Caminhar é um dos principais e mais importantes atos de deslocamento dos humanos. Igualmente, é a mais universal e democrática forma de mobilidade, inclusive, atualmente, urbana. Cotidianamente, milhões de pessoas se deslocam a pé, principalmente entre distâncias mais curtas. O distanciamento entre o local da moradia e do laboral nos obriga a utilizar outros meios de transporte, como o ferroviário, o rodoviário coletivo e, principalmente, o individual. Assim, parte da jornada diária é gasta em deslocamentos habituais.
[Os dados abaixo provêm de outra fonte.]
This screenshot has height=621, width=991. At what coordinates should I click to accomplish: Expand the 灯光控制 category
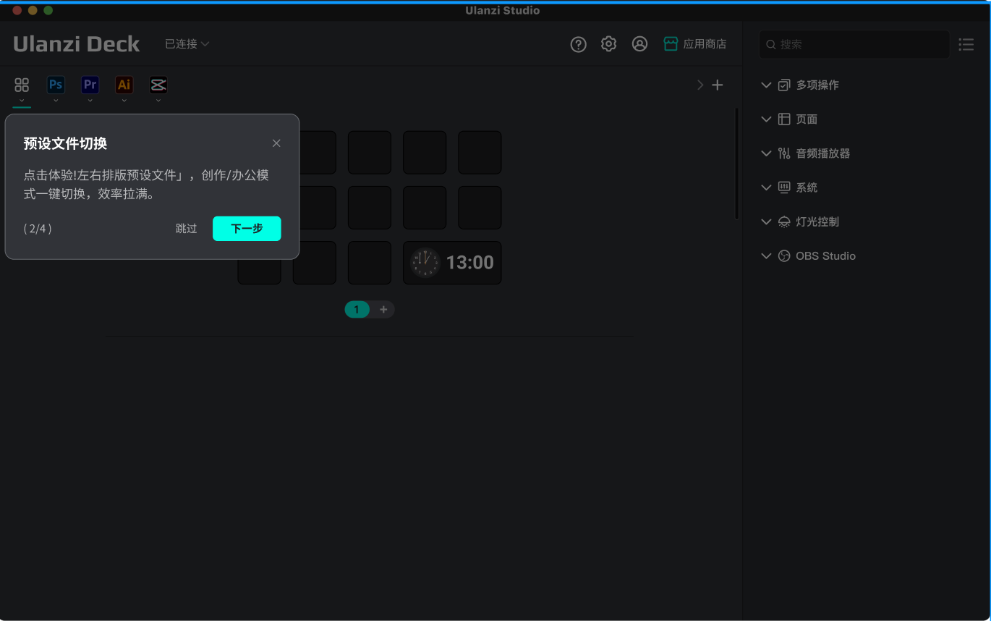tap(817, 222)
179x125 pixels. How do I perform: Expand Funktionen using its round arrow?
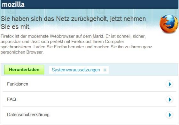pyautogui.click(x=170, y=84)
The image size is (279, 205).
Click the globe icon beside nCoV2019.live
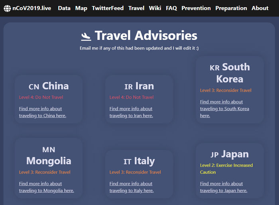click(x=7, y=8)

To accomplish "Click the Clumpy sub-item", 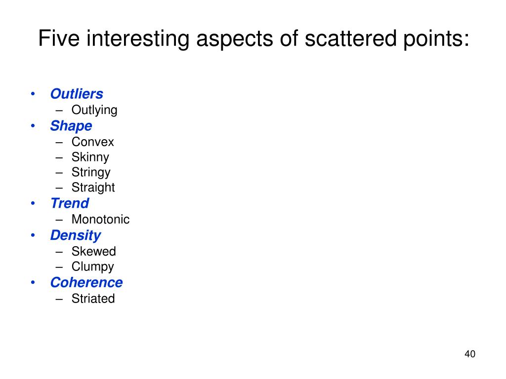I will (92, 267).
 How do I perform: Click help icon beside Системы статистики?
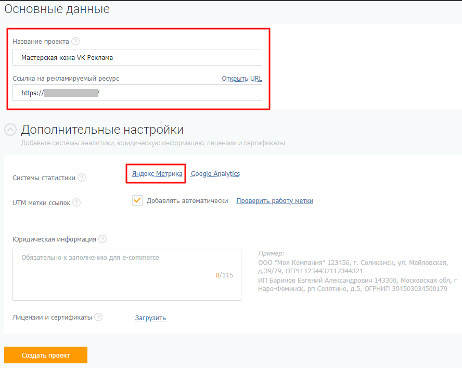pos(82,177)
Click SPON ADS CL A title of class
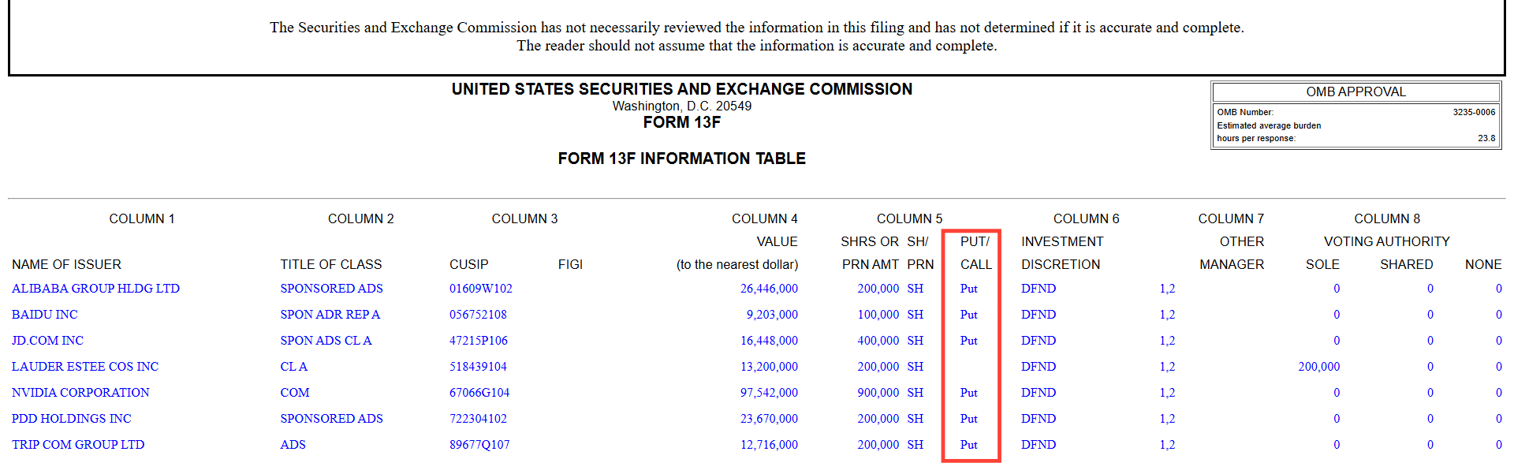 pyautogui.click(x=326, y=341)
Acredita-se que uma parte considerável do tempo da nossa existência é utilizada para os deslocamentos de um lugar a outro. A vida nos grandes centros urbanos, nas cidades, acentua a necessidade de deslocamentos, nem sempre próximos e possíveis de serem feitos a pé. O imperativo automobilístico gerou profundas mudanças na estrutura urbana, ocupando parte dela para a circulação viária e o estacionamento.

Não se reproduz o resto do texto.